Une nouvelle hypothèse suggère une autre explication : la taille du cerveau humain serait une question d’écologie. Dans une étude publiée dans le journal Nature, une équipe de biologistes britanniques démontre que l’obligation de devoir trouver de la nourriture dans des environnements changeants (saisons, reliefs, phénomènes climatiques, etc), de devoir stocker cette même nourriture pour la consommer plus tard ou encore devoir la cuisiner pour la rendre comestible, sont des défis qui ont conduit l’Homme a devoir apprendre rapidement comment chasser des proies, construire des outils et maîtriser le feu.
Les scientifiques ont ainsi confronté les deux hypothèses. Pour ce faire, la méthode usuelle est de considérer plusieurs espèces différentes et de chercher si la taille de leur cerveau est associée à la résolution de certains problèmes spécifiques.
Par exemple, est-ce que les primates ou d’autres espèces avec des gros cerveaux ont un régime difficile à trouver mais nutritionnellement intéressant ? Cela indiquerait une origine écologique. Ou bien vivent-ils dans une communauté où ils sont confrontés à des problèmes sociaux ? Cela indiquerait une origine sociale.
Si de nombreuses études ont observé de telles associations, la méthode utilisée souffre d’un problème de précision. Elle ne permet pas d’indiquer si le cerveau de ces espèces a évolué pour solutionner ces problèmes spécifiques, ou s’il a évolué pour d’autres raisons et qu’il a, dans le même temps, permis à celles-ci de pouvoir solutionner des problèmes complexes. En d’autres mots, cette méthode ne permet pas de connaître le lien de cause à effet sur la taille du cerveau.
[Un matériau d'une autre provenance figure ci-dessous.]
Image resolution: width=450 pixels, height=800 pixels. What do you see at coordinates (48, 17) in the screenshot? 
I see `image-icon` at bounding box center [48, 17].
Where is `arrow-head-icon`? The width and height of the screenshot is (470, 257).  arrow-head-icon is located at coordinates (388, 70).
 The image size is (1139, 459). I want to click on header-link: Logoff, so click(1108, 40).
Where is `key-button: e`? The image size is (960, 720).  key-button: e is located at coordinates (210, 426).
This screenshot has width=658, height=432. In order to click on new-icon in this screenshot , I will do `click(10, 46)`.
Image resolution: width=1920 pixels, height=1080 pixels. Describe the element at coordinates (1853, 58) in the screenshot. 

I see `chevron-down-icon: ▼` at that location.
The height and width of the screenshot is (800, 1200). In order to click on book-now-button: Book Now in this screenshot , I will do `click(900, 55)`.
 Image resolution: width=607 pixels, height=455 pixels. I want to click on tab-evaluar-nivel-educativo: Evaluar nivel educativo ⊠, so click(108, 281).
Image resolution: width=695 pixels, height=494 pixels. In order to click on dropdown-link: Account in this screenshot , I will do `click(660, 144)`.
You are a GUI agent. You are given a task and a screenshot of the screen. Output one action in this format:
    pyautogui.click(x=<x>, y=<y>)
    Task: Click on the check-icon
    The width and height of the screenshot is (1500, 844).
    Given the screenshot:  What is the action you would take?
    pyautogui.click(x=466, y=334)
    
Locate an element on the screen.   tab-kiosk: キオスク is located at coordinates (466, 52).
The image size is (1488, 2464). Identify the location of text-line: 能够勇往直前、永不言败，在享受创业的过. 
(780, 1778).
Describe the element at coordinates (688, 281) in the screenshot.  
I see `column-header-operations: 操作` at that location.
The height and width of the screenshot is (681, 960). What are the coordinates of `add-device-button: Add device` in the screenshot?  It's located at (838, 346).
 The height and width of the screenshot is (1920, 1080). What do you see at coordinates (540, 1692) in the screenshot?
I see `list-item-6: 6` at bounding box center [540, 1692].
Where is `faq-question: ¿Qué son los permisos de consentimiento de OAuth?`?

Les auteurs ont utilisé un protocole expérimental différent. Pour ce faire, ils ont recréé les scénarios d’application des deux hypothèses via un modèle mathématique. Ce dernier leur a permis de calculer comment la taille du cerveau humain évolue lorsqu’il est confronté à des problèmes écologiques ou sociaux.
Avec cette méthode, les biologistes ont pu réaliser un bilan énergétique cérébral en déterminant l’énergie consommée par le cerveau pour résoudre certains problèmes spécifiques. En variant les problèmes écologiques et sociaux, les auteurs ont pu déterminer la manière dont le cerveau évolue selon ces différents défis.
Les résultats ont indiqué que c’est la combinaison des problèmes écologiques et sociaux qui a conduit à la taille du cerveau humain observée aujourd’hui. Cependant, les chercheurs se sont aperçus avec surprise que c’était l’aspect écologique qui était responsable de l’augmentation de sa taille, contrairement aux aspects sociaux qui, eux, étaient responsables de sa diminution. Cependant, les données montrent bien que ces deux facteurs sont nécessaires pour expliquer la taille actuelle du cerveau humain.
Plusieurs raisons sous-tendent la diminution de la taille du cerveau par les problèmes sociaux. L’une d’elle est que, dans une communauté, les individus mettent en commun leurs facultés de réflexion, ils n’ont donc pas besoin d’un cerveau très performant consommant beaucoup d’énergie, tout en étant capable de résoudre collectivement des problèmes.
Cependant, de nombreux animaux affrontent des problèmes écologiques complexes, pourquoi leur cerveau n’est-il pas alors plus gros ? L’étude révèle que les problèmes écologiques ne produisent des cerveaux de taille humaine que lorsque les individus continuent d’apprendre des compétences en grandissant. Cela passe, par exemple, par l’échange de connaissances culturelles entre alliés. Les résultats indiquent donc que des défis écologiques complexes et l’accumulation de connaissances culturelles mènent aux cerveaux humains.